I first wrote about New York-based singer Sabrina Iyadede when I included her in a piece about "Rwandan Musicians You Should Know".

I began with ‘out of monumental pain and darkness can arise true, exquisite beauty and light’, and it is true that her life story is a testament to the healing power of music, and she remains a musician with great promise, but we felt the need to spend extra time getting to know Iyadede because there’s more to her than that. Her whole life is devoted to creativity — besides being a musician she’s a model, jewellery designer and illustrator — and her unique look and sound are a result of adapting to, and thriving in, the places she calls home. Furthermore, being one of the afropolitans gaining increasing visibility abroad we wanted we wanted to know what role she believes art can play in altering perceptions of Africa.

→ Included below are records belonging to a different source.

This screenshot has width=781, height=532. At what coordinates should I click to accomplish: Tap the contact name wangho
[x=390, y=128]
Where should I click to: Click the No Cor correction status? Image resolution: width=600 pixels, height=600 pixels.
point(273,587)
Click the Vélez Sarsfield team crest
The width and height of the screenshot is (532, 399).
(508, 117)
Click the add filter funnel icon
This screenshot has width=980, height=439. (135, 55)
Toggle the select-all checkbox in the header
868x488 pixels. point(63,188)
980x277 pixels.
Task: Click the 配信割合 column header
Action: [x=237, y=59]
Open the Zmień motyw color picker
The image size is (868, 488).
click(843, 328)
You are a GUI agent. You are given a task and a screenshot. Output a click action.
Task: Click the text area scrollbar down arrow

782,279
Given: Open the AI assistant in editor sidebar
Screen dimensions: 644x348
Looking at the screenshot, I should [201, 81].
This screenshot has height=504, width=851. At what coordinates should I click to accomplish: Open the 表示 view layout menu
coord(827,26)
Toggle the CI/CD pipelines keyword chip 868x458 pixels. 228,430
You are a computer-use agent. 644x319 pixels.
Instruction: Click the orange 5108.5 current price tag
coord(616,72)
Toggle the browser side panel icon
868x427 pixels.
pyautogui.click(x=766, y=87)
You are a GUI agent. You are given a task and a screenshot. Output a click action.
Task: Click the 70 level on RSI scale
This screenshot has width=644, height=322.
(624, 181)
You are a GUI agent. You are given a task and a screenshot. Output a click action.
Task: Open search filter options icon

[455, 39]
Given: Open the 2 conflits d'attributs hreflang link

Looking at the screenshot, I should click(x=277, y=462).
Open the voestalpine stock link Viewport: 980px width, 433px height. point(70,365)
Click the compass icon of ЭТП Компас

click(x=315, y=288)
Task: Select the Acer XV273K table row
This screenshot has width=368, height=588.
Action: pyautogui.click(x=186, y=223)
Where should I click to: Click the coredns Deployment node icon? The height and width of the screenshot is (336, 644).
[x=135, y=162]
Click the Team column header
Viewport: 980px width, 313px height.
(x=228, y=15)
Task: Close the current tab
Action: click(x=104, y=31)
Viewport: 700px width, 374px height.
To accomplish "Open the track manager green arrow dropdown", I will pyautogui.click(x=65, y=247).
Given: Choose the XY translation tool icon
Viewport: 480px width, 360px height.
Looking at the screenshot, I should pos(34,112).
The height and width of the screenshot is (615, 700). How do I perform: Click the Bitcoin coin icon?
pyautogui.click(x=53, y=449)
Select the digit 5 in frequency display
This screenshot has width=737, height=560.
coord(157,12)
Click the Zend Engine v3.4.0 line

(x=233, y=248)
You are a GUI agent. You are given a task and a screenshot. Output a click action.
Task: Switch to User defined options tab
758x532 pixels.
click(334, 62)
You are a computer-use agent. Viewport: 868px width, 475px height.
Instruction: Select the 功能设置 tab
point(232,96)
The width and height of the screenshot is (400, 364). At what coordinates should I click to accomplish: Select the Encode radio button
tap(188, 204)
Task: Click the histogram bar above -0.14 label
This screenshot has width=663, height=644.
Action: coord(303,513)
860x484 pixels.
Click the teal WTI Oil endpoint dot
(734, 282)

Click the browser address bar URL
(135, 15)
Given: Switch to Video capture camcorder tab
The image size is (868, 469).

The release of her new collaboration with Theophilus London (video and mp3 download below) provided the perfect opportunity, and we chatted about life, music, fashion, Africa and the arts, and what else she’s been working on since the release of her last mixtape, The Demo.

TIA: We recently wrote about you in a piece about Rwandan musicians worth keeping an eye on. And while you are very much Rwandan, you’ve also lived and grown up all over the world. You’re a global child of Africa, really. Given this, what is your concept of ‘home’?

Iyadede: My idea of home changes and evolves as I discover more of the world. I think when you've had your roots cut off early and you've been displaced, it forces you to learn to adapt and I’m very good at that. You can put me anywhere I will find my way to a comfortable place. I have very deep ties to Rwanda but I also enjoy getting lost abroad and just being a stranger.


DOWNLOAD THE MP3

 
TIA: You've cited the fact that your mother was a Radio DJ as a pretty big musical influence in your early years. Who or what else would you cite as your major creative influences?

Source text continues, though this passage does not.